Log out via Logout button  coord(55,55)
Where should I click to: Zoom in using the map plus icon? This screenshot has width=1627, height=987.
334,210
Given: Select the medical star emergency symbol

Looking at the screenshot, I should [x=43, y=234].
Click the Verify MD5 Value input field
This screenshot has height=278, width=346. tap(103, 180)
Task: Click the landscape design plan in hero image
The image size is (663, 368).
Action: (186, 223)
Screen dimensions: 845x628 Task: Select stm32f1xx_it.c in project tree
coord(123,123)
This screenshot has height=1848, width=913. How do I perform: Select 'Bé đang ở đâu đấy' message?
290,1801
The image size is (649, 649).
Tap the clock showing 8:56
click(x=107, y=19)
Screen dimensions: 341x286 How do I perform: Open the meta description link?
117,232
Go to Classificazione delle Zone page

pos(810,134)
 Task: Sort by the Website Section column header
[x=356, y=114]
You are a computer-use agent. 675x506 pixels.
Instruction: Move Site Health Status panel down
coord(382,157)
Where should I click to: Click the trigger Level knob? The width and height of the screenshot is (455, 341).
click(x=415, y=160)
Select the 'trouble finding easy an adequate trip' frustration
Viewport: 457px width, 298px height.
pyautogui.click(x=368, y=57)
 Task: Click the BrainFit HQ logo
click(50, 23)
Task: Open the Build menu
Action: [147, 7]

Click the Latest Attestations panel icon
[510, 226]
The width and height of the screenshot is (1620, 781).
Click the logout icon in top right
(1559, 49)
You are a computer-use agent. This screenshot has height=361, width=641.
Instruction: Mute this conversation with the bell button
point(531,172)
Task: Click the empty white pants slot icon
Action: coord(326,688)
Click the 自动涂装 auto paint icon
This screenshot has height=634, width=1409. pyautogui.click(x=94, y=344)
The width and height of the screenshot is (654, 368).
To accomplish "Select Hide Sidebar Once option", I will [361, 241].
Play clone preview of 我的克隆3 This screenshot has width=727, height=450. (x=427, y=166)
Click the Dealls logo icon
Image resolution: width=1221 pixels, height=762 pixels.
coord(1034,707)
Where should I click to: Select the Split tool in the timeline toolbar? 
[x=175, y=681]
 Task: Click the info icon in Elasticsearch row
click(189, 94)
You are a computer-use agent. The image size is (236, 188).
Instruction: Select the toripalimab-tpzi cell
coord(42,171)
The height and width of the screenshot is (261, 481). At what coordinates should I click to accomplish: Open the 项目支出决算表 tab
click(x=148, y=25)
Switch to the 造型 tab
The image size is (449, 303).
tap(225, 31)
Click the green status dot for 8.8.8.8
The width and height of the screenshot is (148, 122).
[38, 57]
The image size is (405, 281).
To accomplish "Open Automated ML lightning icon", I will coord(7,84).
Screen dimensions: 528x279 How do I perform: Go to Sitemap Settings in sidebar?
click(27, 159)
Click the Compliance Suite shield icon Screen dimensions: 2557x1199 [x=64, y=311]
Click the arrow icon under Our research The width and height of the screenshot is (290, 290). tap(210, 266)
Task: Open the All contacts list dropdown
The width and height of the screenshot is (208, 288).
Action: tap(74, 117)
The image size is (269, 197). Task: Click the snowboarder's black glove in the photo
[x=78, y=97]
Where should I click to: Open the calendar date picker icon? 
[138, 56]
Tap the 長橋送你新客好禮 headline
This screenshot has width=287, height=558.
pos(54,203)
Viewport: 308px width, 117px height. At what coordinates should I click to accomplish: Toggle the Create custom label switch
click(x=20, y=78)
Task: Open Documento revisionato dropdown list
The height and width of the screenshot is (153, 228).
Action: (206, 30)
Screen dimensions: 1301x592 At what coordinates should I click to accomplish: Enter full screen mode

◆ ◆ ◆ ◆ ◆

Set down every line of the material above, word for word, with nothing left out or changed.

Result of this task:
Log out via Logout button  coord(55,55)
Where should I click to: Zoom in using the map plus icon? This screenshot has width=1627, height=987.
334,210
Given: Select the medical star emergency symbol

Looking at the screenshot, I should [x=43, y=234].
Click the Verify MD5 Value input field
This screenshot has height=278, width=346. tap(103, 180)
Task: Click the landscape design plan in hero image
The image size is (663, 368).
Action: (186, 223)
Screen dimensions: 845x628 Task: Select stm32f1xx_it.c in project tree
coord(123,123)
This screenshot has height=1848, width=913. How do I perform: Select 'Bé đang ở đâu đấy' message?
290,1801
The image size is (649, 649).
Tap the clock showing 8:56
click(x=107, y=19)
Screen dimensions: 341x286 How do I perform: Open the meta description link?
117,232
Go to Classificazione delle Zone page

pos(810,134)
 Task: Sort by the Website Section column header
[x=356, y=114]
You are a computer-use agent. 675x506 pixels.
Instruction: Move Site Health Status panel down
coord(382,157)
Where should I click to: Click the trigger Level knob? The width and height of the screenshot is (455, 341).
click(x=415, y=160)
Select the 'trouble finding easy an adequate trip' frustration
Viewport: 457px width, 298px height.
pyautogui.click(x=368, y=57)
 Task: Click the BrainFit HQ logo
click(50, 23)
Task: Open the Build menu
Action: [147, 7]

Click the Latest Attestations panel icon
[510, 226]
The width and height of the screenshot is (1620, 781).
Click the logout icon in top right
(1559, 49)
You are a computer-use agent. This screenshot has height=361, width=641.
Instruction: Mute this conversation with the bell button
point(531,172)
Task: Click the empty white pants slot icon
Action: coord(326,688)
Click the 自动涂装 auto paint icon
This screenshot has height=634, width=1409. pyautogui.click(x=94, y=344)
The width and height of the screenshot is (654, 368).
To accomplish "Select Hide Sidebar Once option", I will [361, 241].
Play clone preview of 我的克隆3 This screenshot has width=727, height=450. (x=427, y=166)
Click the Dealls logo icon
Image resolution: width=1221 pixels, height=762 pixels.
coord(1034,707)
Where should I click to: Select the Split tool in the timeline toolbar? 
[x=175, y=681]
 Task: Click the info icon in Elasticsearch row
click(189, 94)
You are a computer-use agent. The image size is (236, 188).
Instruction: Select the toripalimab-tpzi cell
coord(42,171)
The height and width of the screenshot is (261, 481). At what coordinates should I click to accomplish: Open the 项目支出决算表 tab
click(x=148, y=25)
Switch to the 造型 tab
The image size is (449, 303).
tap(225, 31)
Click the green status dot for 8.8.8.8
The width and height of the screenshot is (148, 122).
[38, 57]
The image size is (405, 281).
To accomplish "Open Automated ML lightning icon", I will coord(7,84).
Screen dimensions: 528x279 How do I perform: Go to Sitemap Settings in sidebar?
click(27, 159)
Click the Compliance Suite shield icon Screen dimensions: 2557x1199 [x=64, y=311]
Click the arrow icon under Our research The width and height of the screenshot is (290, 290). tap(210, 266)
Task: Open the All contacts list dropdown
The width and height of the screenshot is (208, 288).
Action: tap(74, 117)
The image size is (269, 197). Task: Click the snowboarder's black glove in the photo
[x=78, y=97]
Where should I click to: Open the calendar date picker icon? 
[138, 56]
Tap the 長橋送你新客好禮 headline
This screenshot has width=287, height=558.
pos(54,203)
Viewport: 308px width, 117px height. At what coordinates should I click to accomplish: Toggle the Create custom label switch
click(x=20, y=78)
Task: Open Documento revisionato dropdown list
The height and width of the screenshot is (153, 228).
Action: (206, 30)
Screen dimensions: 1301x592 At what coordinates should I click to accomplish: Enter full screen mode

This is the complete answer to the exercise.